━━━━━ Ausgewählter Text ━━━━━

Global Player auf zwei Rädern

High-End-Reiseräder sind eigentlich nicht für diese Welt gemacht. Aber für Leute, die bereit sind, Grenzen zu überschreiten – auch preislich. Mit den üblichen Trekkingrädern haben die Modelle der Velo-Schmieden Koga-Miyata und Norwid wenig gemein. Zwei Beispiele aus neuester Produktion

Voll im Trend: das Bekenntnis zu mehr Reisekomfort mittels Federung

von HELMUT DACHALE

Wohin soll die Reise gehen? Es gibt ein paar Fahrradhersteller, für die scheint diese Frage schnell abgehakt. Australien, Antarktis, Kap Hoorn – solche Örtlichkeiten nennt zum Beispiel die Firma in ihren prächtigen Katalogen. Und doch: Der Anspruch ist verständlich.

Das Unternehmen aus dem holländischen Heerenveen zählt zu den wenigen, die das Modell Reiserad überaus ernst nehmen. Womit nicht der übliche Trekkingrad-Verschnitt gemeint ist, der in Stadt und Land unspektakulär seinen Dienst tut. Gemeint ist vielmehr ein stark belastbarer Dauerläufer, der selbst die Wüstenpiste nicht scheut. Natürlich auch nicht den Stadtverkehr – dort jedoch könnte er auf Grund seiner hochgezüchteten Technik so unpassend wirken wie Schumachers Ferrari.

Zu diesen Typen zählt Kogas WorldTraveller. 1999 Fahrrad des Jahres in den Niederlanden, 2000 derselbe Titel in Belgien, und auch der Jahrgang 2002 kann sich sehen lassen. Auf den ersten Blick ein gedrungener, bulliger Typ. Das liegt am überdimensionierten Ober- und Unterrohr des Alu-Rahmens, an den nur 26 Zoll großen Laufrädern und der Bereifung in satter 47er-Breite.

Voll im Trend: das Bekenntnis zu mehr Reisekomfort mittels Federung. So was hat es bei Lasteneseln bis vor ein paar Jahren noch nicht gegeben – und bei der Normalversion des Travellers gibt es das auch immer noch nicht. Der S-Version lockt hingegen mit einer Federgabel (65 Millimeter Federweg laut Hersteller). Trotzdem kann dies als Kompromiss angesehen werden: Der Hinterbau ist ungefedert. So erübrigt sich die Frage, wie die Aufschwingung der hinteren Zuladung verhindert wird. Bei einer solch stabilen Konstruktion schwingt nichts auf.

Koga-Miyata arbeitet seit Jahren hartnäckig an seinem Ruf, ein gewaltiger Qualitätsfanatiker zu sein. Also nicht verwunderlich, dass sich hier an Komponenten versammelt hat, was gut und teuer ist. Angefangen bei der 27-gängigen Shimano-Schaltung XT bis hin zum wohlgerundeten Low-Rider. Ansichtssache ist, ob die voluminöse Batterie für die Lichtanlage ins Bild passt – auf alle Fälle passt sie nicht zur deutschen Straßenverkehrs-Zulassungs-Ordnung. Aber wer nach draußen will, dem dürfte das ja egal sein.

━━━━━

## Aufgaben
A. Wie groß sind laut dem Artikel über Reiseräder die Laufräder des WorldTraveller?
B. Zitieren Sie aus dem Artikel über Reiseräder alles von „von HELMUT DACHALE“ bis hinunter zu „wie Schumachers Ferrari.“.
Die nachstehenden Einträge werden nicht benötigt.

━━━━━ Angezeigte Daten ━━━━━

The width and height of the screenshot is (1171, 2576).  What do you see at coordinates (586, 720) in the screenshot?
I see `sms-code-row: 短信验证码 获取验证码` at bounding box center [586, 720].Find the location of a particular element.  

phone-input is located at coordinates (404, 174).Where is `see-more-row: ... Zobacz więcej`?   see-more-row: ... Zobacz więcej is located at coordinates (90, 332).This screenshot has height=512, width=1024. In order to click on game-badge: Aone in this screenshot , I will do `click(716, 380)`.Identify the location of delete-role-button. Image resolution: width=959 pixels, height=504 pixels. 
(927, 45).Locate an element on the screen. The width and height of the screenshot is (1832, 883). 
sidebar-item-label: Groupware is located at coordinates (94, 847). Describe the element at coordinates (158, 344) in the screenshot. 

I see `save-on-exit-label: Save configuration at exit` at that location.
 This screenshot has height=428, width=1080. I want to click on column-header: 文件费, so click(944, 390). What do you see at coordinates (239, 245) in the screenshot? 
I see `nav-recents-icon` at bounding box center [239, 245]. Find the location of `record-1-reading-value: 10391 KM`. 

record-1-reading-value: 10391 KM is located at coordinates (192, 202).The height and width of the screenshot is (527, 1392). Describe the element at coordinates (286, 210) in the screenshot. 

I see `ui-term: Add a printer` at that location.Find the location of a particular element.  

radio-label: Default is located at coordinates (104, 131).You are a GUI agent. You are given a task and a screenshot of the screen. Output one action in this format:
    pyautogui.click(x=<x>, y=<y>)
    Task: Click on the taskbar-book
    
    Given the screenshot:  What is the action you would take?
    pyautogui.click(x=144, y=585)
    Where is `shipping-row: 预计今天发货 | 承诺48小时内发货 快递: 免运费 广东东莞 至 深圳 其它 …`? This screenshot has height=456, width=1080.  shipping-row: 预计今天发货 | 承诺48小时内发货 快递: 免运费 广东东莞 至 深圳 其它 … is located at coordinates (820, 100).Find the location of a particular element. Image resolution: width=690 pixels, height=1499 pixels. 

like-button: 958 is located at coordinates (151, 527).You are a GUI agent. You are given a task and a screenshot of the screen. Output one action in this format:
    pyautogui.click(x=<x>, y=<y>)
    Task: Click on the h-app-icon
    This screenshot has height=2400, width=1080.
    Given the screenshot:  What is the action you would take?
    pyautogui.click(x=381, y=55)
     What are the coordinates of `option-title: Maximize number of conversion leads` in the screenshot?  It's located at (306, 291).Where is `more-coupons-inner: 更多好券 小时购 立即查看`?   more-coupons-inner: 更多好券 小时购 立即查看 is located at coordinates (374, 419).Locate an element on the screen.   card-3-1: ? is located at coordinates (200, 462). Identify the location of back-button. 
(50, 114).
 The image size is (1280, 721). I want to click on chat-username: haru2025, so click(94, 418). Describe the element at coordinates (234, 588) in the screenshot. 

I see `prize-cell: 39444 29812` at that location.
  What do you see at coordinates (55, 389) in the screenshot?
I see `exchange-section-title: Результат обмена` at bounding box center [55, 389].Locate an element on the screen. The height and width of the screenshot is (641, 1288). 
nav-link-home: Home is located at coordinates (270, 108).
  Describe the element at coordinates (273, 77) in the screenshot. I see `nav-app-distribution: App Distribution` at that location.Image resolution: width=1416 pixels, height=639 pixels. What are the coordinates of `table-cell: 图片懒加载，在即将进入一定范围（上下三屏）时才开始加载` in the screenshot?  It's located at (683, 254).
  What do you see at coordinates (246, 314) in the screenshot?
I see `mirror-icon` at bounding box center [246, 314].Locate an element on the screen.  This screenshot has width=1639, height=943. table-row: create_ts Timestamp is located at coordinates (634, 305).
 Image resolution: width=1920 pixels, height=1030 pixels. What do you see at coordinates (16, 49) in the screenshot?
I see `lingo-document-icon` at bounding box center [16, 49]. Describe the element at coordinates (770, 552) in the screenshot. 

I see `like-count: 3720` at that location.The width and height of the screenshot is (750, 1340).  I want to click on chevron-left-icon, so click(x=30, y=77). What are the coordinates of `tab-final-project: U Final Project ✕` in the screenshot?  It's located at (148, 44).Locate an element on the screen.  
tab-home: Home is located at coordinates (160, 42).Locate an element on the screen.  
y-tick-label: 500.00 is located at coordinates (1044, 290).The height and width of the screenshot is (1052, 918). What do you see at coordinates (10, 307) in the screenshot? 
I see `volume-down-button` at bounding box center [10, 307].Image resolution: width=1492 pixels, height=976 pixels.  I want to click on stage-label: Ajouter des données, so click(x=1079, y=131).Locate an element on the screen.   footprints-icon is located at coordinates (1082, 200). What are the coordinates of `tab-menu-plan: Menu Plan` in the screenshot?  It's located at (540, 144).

━━━━━

## Antworten je Eintrag
A. Sie sind 26 Zoll groß.

B.
von HELMUT DACHALE

Wohin soll die Reise gehen? Es gibt ein paar Fahrradhersteller, für die scheint diese Frage schnell abgehakt. Australien, Antarktis, Kap Hoorn – solche Örtlichkeiten nennt zum Beispiel die Firma in ihren prächtigen Katalogen. Und doch: Der Anspruch ist verständlich.

Das Unternehmen aus dem holländischen Heerenveen zählt zu den wenigen, die das Modell Reiserad überaus ernst nehmen. Womit nicht der übliche Trekkingrad-Verschnitt gemeint ist, der in Stadt und Land unspektakulär seinen Dienst tut. Gemeint ist vielmehr ein stark belastbarer Dauerläufer, der selbst die Wüstenpiste nicht scheut. Natürlich auch nicht den Stadtverkehr – dort jedoch könnte er auf Grund seiner hochgezüchteten Technik so unpassend wirken wie Schumachers Ferrari.